Ryan: Most patients will probably see an anaesthetist prior to their surgery to determine their fitness for the procedure, and to identify any existing medical conditions they may have. Patients then see an anaesthetist for a short period before they go to sleep and after they wake up. Most of my time is spent taking care of patients in the interim, making sure they are safe and sound during the entire procedure. We form careful plans in consultation with patients on their postoperative pain management.

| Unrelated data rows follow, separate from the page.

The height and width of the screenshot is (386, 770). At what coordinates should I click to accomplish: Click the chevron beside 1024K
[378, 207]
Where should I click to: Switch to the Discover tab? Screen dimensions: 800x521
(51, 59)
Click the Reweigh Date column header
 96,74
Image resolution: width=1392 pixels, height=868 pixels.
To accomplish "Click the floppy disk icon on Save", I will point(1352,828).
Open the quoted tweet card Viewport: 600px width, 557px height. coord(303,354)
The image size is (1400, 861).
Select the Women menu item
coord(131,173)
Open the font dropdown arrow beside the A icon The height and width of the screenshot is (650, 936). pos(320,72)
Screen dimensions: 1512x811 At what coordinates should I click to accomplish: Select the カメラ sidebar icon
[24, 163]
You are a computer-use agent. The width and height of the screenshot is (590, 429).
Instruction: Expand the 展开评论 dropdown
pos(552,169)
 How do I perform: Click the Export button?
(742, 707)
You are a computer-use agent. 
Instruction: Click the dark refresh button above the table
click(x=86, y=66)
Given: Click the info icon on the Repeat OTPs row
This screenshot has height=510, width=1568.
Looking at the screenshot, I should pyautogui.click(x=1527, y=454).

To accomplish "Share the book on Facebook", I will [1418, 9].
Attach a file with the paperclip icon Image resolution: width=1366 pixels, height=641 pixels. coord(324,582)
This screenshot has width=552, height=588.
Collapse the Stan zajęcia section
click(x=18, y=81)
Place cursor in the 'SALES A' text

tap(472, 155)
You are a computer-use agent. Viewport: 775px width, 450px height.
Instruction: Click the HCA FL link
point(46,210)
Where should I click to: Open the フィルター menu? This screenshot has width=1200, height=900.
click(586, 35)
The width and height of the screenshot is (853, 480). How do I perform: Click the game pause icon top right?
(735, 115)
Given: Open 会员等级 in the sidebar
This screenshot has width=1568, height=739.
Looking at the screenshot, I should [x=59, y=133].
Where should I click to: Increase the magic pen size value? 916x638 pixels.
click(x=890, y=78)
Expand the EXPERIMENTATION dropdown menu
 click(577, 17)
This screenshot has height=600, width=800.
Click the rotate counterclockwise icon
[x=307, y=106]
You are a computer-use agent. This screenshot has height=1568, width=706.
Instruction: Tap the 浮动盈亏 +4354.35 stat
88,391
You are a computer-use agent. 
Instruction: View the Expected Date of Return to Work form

How do you help our patients?
Chao: I aim to help remove the stress patients may feel about their surgery and provide the best anaesthetic possible for their procedure. As anaesthetists we assess every patient carefully and formulate the best anaesthetic plan possible, including post-operative pain management. We look after our patients carefully from head to toe for the entire duration of their surgery, which in complex reconstructive cases can take several hours and require meticulous attention to detail. Also, in the unlikely event of a crisis, we are there to assess and manage any issues that may arise from the surgery or the anaesthetic itself.
Ryan: I have a particular interest in regional anaesthesia. This involves injection of local anaesthetic around nerve bundles using an ultrasound machine to reduce the severity of postoperative pain.

What’s the best part about your job?
Chao: The best part about my job is working within a team environment with highly skilled professionals to provide optimal outcomes for patients. Also to be able to utilise the advanced technology we have at Chris O’Brien Lifehouse to assist us in providing the best anaesthetic care possible to our patients.
Ryan: There are lots of things I like about my job! It’s technically and intellectually challenging – but it’s nice to go home after a day of work feeling like I’ve made a difference during a stressful time in a patient’s life.

What keeps you going at work?
Chao: The nature of the work is challenging and hence extremely interesting and rewarding, and I gain great satisfaction and pleasure to know that I can help people in a positive way with the skills I have.
Ryan: My enjoyment of a job well done keeps me going at work! I also enjoy the company of the great team. Plus a large cappuccino in the mornings certainly helps!

Outside of work, what do you do for fun?
Chao: I like to keep fit playing squash and surfing, and hanging out with my family (getting bossed around by my daughter).
Ryan: Outside of work I enjoy the company of my family. I have an eight-week-old baby who has just started to laugh which keeps me entertained. I’m also a keen cyclist and runner, and I do the Noosa triathlon every year. Patients will occasionally see me in clinic with goggle marks on my face from the pool… sorry about that! When the NSW Waratahs Rugby team is playing well, I enjoy that too!